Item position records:
::::::::::
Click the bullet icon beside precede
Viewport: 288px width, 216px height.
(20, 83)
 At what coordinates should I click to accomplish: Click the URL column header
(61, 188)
::::::::::
:: Objective ::
Write out all the records above again, word for word.

:: Right answer ::
Click the bullet icon beside precede
Viewport: 288px width, 216px height.
(20, 83)
 At what coordinates should I click to accomplish: Click the URL column header
(61, 188)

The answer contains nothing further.